Driving Decisions Towards Truthfulness and Conscience
November 12, 2020
If someone knocked on your door and tried to sell you solar panels, how likely might you be to buy them?
What if you learned the sales representative had those very same panels installed on his own house?
David Rand, associate professor of Management Science and Brain and Cognitive Sciences at MIT, studies why people make choices, particularly those that benefit the greater good. Rand is a recipient of a 2020 Federation of Associations in Behavioral & Brain Sciences (FABBS) Early Career Impact Award. He was nominated by the Society for Judgment and Decision Making.
He explores cooperation, online misinformation, political preferences and other related topics, offering both basic science insights and practical applications.
“We use math models, lab studies and field experiments to understand why people behave the way that they do, and how to change those behaviors for the better.”
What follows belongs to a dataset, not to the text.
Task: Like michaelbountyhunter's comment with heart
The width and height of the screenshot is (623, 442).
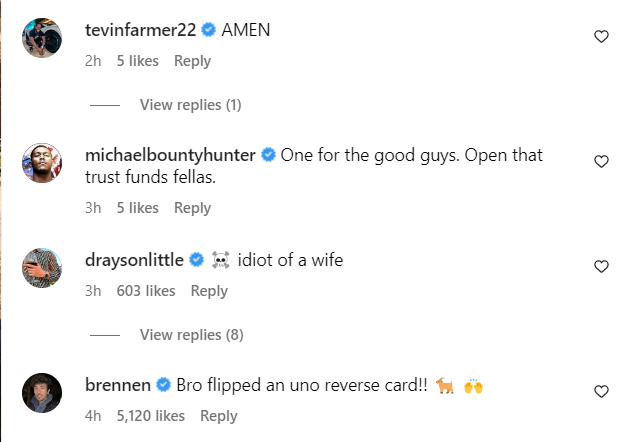Action: click(601, 161)
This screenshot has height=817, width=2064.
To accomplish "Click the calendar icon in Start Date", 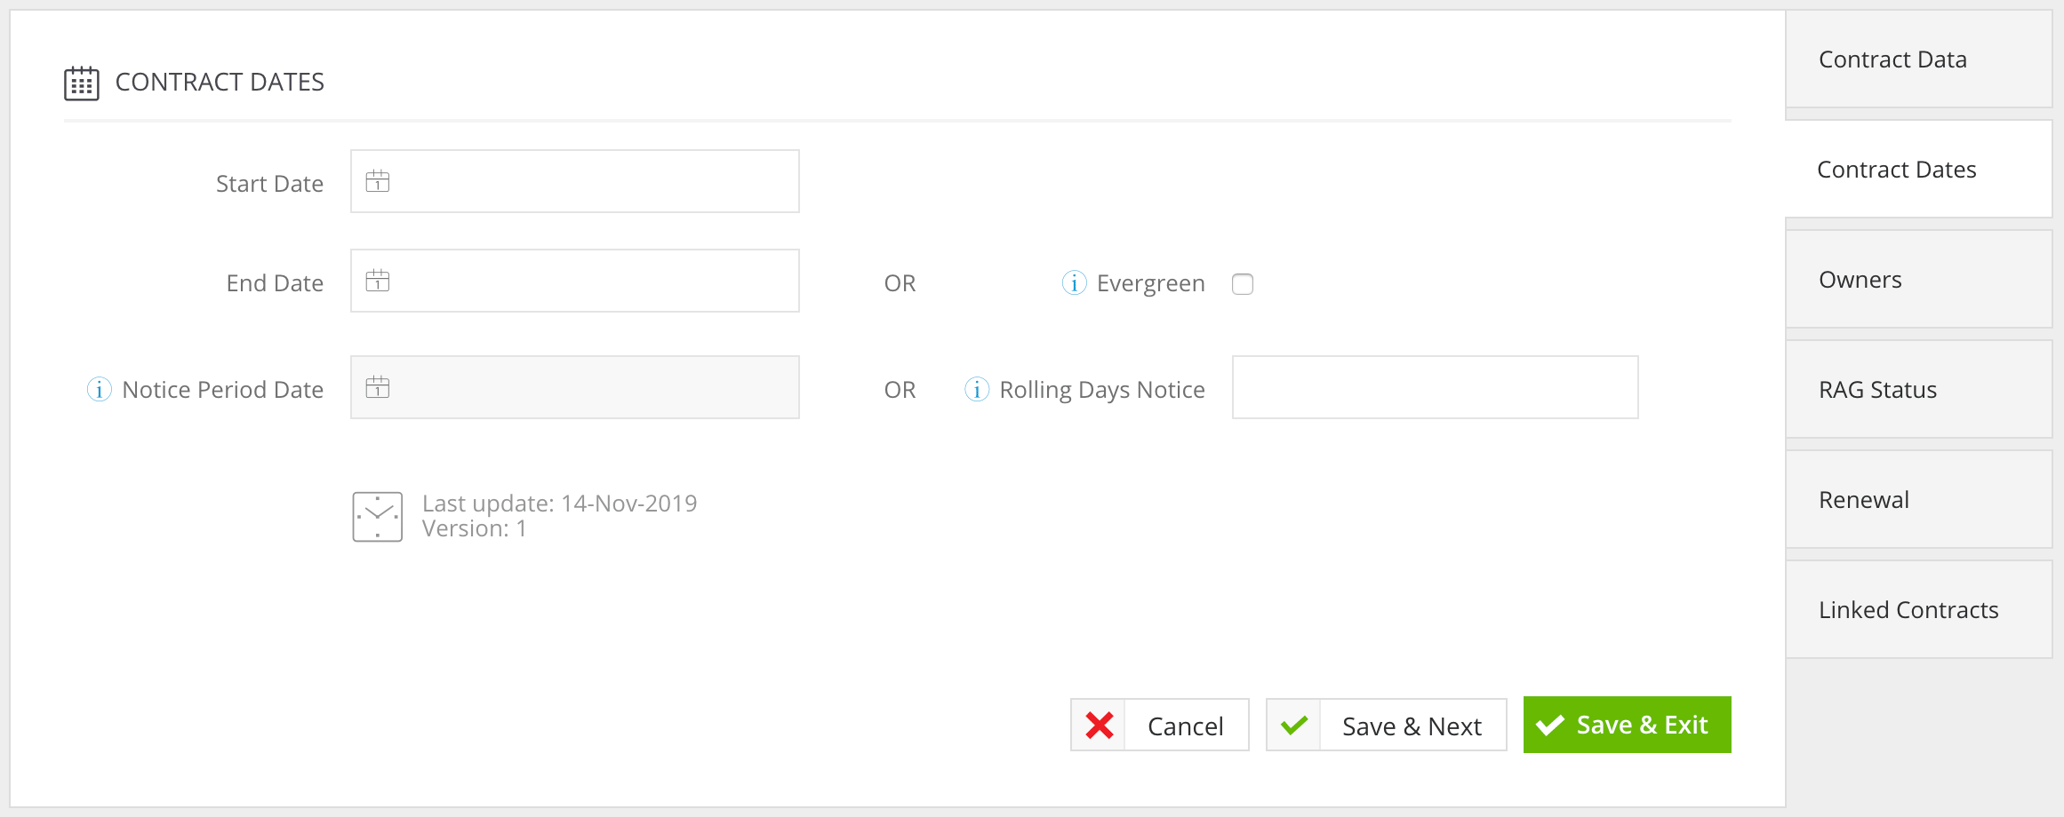I will click(x=377, y=181).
In one study Rand recruited about a thousand people across the country and showed them a set of 30 Facebook posts; half were true and the other half were false. For half of the participants, Rand asked: Do you think these headlines are true? The other half were asked if they would share the headlines on social media. Rand found that people were much more likely to share false headlines than they were to say that the false headlines were true.
“We argue that this sharing of misinformation is driven in large part by inattention,” Rand says. “On social media, attention generally is focused on, ‘if I share this, how many ‘likes’ will I get?’ and not focused on whether it’s true.” Accordingly, in survey experiments and a field experiment on Twitter, he has found that priming people to think about accuracy increases the quality of the news they share online.
In another study, Rand used a combination of field work and surveys to get at the question: What can you do to get people to be more willing to adopt technologies that will help with climate change?
In 2018 an organization was recruiting ambassadors in towns in Connecticut to encourage homeowners to install solar panels. Rand found that the ambassadors who themselves installed social panels on their own homes were much more successful than those who had not installed solar panels.
Rand then recruited over 1,800 homeowners to complete an online survey in which they received the same pitch for solar panel installation. On 1- to 7- scale, homeowners who were told that the ambassador also installed solar were a full scale point more likely to install solar themselves. Further experiments showed this was specifically because people believed that the ambassadors who didn’t install solar did not actually believe in the program’s benefits.
“If you’re trying to convince someone to do something, make it clear you also do that thing,” Rand said. “It communicates that you truly believe it’s the right thing to do.”